Saturday we traveled by bus about 1.5 hours hours from Santiago to Valparaiso. There we met with faculty and administrators from Universidad Tecnica Federico Santa Maria. Santa Maria is a non-Catholic member of the 25 CRU universities and is located on the coastline overlooking the ocean.
Santa Maria is a competitive technical school with heavy focus on math and the sciences and places a strong focus on student life. We learned that it offers tutoring support services during the first-year when students are taking courses on the integrated sciences, free Thursday night movies, and a gym. The index that allows students privileges, such as registering for certain courses, takes into account not only grades but also extra-curricular activities. Another area of focus we learned about at Santa Maria is faculty development and teaching and learning.
Again, we heard that an undergraduate degree–here often in engineering–takes at least 6 years of study in large part because of the various levels students are at when they arrive at the university. Because students have not had the same quality of preparation for higher education, we have learned that in Chile often the first 1-2 years of a university degree is focused on remediation. Maria administers an internal exam that then alerts the university as to where first-year students need additional support.

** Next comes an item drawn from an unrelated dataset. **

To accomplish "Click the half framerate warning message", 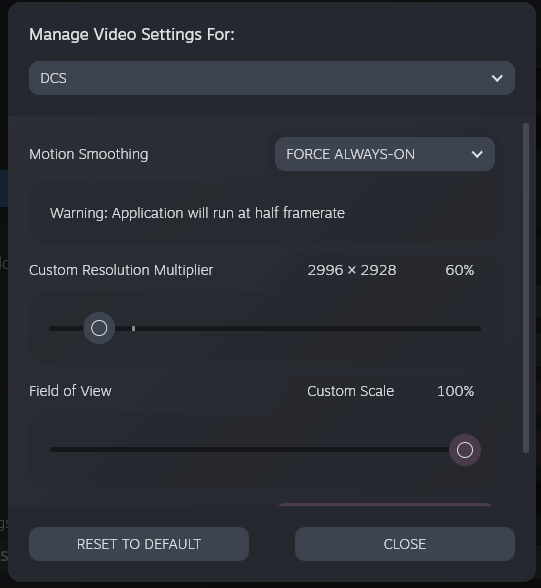I will pos(197,213).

One of the unique things we heard from our higher ed colleagues at Santa Maria was summarized when one of them told us, “Faculty feel like the university belongs to us. That feeling is transmitted to the students and people who work here.” They spoke with pride of part of the university community, of it being small enough to know one another, and community members having a strong sense of belonging. Although organizational branding plays a different role at Chilean universities than in the US and university gear is lesson common, Santa Maria sells shirts and clothing with the Santa Maria logo.
After visiting the university, we spent the afternoon exploring Valparaiso.